WORK INSTRUCTION: Give back the full data, unchanged and complete.

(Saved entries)
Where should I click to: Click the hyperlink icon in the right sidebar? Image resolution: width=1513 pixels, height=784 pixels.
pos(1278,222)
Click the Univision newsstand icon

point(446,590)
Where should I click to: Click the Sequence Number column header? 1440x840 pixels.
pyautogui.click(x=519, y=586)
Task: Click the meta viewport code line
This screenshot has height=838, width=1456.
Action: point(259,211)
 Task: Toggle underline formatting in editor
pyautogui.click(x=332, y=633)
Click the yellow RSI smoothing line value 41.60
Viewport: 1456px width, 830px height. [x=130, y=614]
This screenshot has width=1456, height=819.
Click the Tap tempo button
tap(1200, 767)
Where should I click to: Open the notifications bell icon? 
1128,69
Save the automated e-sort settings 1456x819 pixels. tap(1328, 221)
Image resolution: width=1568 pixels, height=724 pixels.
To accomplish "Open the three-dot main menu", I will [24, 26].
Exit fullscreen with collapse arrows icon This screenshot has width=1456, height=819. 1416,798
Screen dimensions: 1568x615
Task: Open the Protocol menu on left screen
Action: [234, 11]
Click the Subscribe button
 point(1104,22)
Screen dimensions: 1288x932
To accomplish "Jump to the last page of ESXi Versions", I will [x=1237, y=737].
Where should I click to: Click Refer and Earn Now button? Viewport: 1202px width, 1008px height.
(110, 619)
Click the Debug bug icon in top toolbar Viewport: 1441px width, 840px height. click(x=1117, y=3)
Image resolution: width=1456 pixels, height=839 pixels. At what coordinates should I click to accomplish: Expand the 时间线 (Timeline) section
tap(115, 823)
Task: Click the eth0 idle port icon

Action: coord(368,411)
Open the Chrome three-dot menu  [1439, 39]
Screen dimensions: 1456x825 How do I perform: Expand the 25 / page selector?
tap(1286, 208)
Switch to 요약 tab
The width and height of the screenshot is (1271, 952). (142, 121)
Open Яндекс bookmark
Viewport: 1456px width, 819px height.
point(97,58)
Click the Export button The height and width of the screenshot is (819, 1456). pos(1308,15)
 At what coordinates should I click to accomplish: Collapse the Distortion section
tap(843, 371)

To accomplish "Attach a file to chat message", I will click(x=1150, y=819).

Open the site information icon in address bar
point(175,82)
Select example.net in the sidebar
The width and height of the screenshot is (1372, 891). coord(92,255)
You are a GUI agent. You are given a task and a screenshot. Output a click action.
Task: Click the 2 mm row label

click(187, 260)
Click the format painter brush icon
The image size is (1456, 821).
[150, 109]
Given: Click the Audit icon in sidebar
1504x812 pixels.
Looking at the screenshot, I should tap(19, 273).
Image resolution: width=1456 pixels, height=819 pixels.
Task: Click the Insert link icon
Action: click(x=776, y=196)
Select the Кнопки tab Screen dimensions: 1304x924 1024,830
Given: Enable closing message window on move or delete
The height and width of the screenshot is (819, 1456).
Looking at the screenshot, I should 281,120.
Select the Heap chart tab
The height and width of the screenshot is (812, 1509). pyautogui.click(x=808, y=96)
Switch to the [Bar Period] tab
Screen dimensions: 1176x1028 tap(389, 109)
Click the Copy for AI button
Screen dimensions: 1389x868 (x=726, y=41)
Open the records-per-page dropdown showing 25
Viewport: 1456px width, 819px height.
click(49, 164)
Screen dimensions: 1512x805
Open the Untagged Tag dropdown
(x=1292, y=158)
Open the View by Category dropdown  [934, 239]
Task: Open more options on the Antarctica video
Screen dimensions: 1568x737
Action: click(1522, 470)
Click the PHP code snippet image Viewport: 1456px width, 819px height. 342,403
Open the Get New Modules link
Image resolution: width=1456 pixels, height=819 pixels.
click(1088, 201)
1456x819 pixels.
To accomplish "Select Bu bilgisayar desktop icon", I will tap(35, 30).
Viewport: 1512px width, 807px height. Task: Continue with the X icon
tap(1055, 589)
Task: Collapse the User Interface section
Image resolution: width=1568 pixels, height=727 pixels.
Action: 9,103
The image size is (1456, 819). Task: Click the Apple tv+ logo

TASK RESPONSE:
Where should I click to: Click the hyperlink icon in the right sidebar? Image resolution: width=1513 pixels, height=784 pixels.
pos(1278,222)
Click the Univision newsstand icon

point(446,590)
Where should I click to: Click the Sequence Number column header? 1440x840 pixels.
pyautogui.click(x=519, y=586)
Task: Click the meta viewport code line
This screenshot has height=838, width=1456.
Action: point(259,211)
 Task: Toggle underline formatting in editor
pyautogui.click(x=332, y=633)
Click the yellow RSI smoothing line value 41.60
Viewport: 1456px width, 830px height. [x=130, y=614]
This screenshot has width=1456, height=819.
Click the Tap tempo button
tap(1200, 767)
Where should I click to: Open the notifications bell icon? 
1128,69
Save the automated e-sort settings 1456x819 pixels. tap(1328, 221)
Image resolution: width=1568 pixels, height=724 pixels.
To accomplish "Open the three-dot main menu", I will [24, 26].
Exit fullscreen with collapse arrows icon This screenshot has width=1456, height=819. 1416,798
Screen dimensions: 1568x615
Task: Open the Protocol menu on left screen
Action: [234, 11]
Click the Subscribe button
 point(1104,22)
Screen dimensions: 1288x932
To accomplish "Jump to the last page of ESXi Versions", I will [x=1237, y=737].
Where should I click to: Click Refer and Earn Now button? Viewport: 1202px width, 1008px height.
(110, 619)
Click the Debug bug icon in top toolbar Viewport: 1441px width, 840px height. click(x=1117, y=3)
Image resolution: width=1456 pixels, height=839 pixels. At what coordinates should I click to accomplish: Expand the 时间线 (Timeline) section
tap(115, 823)
Task: Click the eth0 idle port icon

Action: coord(368,411)
Open the Chrome three-dot menu  [1439, 39]
Screen dimensions: 1456x825 How do I perform: Expand the 25 / page selector?
tap(1286, 208)
Switch to 요약 tab
The width and height of the screenshot is (1271, 952). (142, 121)
Open Яндекс bookmark
Viewport: 1456px width, 819px height.
point(97,58)
Click the Export button The height and width of the screenshot is (819, 1456). pos(1308,15)
 At what coordinates should I click to accomplish: Collapse the Distortion section
tap(843, 371)

To accomplish "Attach a file to chat message", I will click(x=1150, y=819).

Open the site information icon in address bar
point(175,82)
Select example.net in the sidebar
The width and height of the screenshot is (1372, 891). coord(92,255)
You are a GUI agent. You are given a task and a screenshot. Output a click action.
Task: Click the 2 mm row label

click(187, 260)
Click the format painter brush icon
The image size is (1456, 821).
[150, 109]
Given: Click the Audit icon in sidebar
1504x812 pixels.
Looking at the screenshot, I should tap(19, 273).
Image resolution: width=1456 pixels, height=819 pixels.
Task: Click the Insert link icon
Action: click(x=776, y=196)
Select the Кнопки tab Screen dimensions: 1304x924 1024,830
Given: Enable closing message window on move or delete
The height and width of the screenshot is (819, 1456).
Looking at the screenshot, I should 281,120.
Select the Heap chart tab
The height and width of the screenshot is (812, 1509). pyautogui.click(x=808, y=96)
Switch to the [Bar Period] tab
Screen dimensions: 1176x1028 tap(389, 109)
Click the Copy for AI button
Screen dimensions: 1389x868 (x=726, y=41)
Open the records-per-page dropdown showing 25
Viewport: 1456px width, 819px height.
click(49, 164)
Screen dimensions: 1512x805
Open the Untagged Tag dropdown
(x=1292, y=158)
Open the View by Category dropdown  [934, 239]
Task: Open more options on the Antarctica video
Screen dimensions: 1568x737
Action: click(1522, 470)
Click the PHP code snippet image Viewport: 1456px width, 819px height. 342,403
Open the Get New Modules link
Image resolution: width=1456 pixels, height=819 pixels.
click(1088, 201)
1456x819 pixels.
To accomplish "Select Bu bilgisayar desktop icon", I will tap(35, 30).
Viewport: 1512px width, 807px height. Task: Continue with the X icon
tap(1055, 589)
Task: Collapse the User Interface section
Image resolution: width=1568 pixels, height=727 pixels.
Action: 9,103
The image size is (1456, 819). Task: Click the Apple tv+ logo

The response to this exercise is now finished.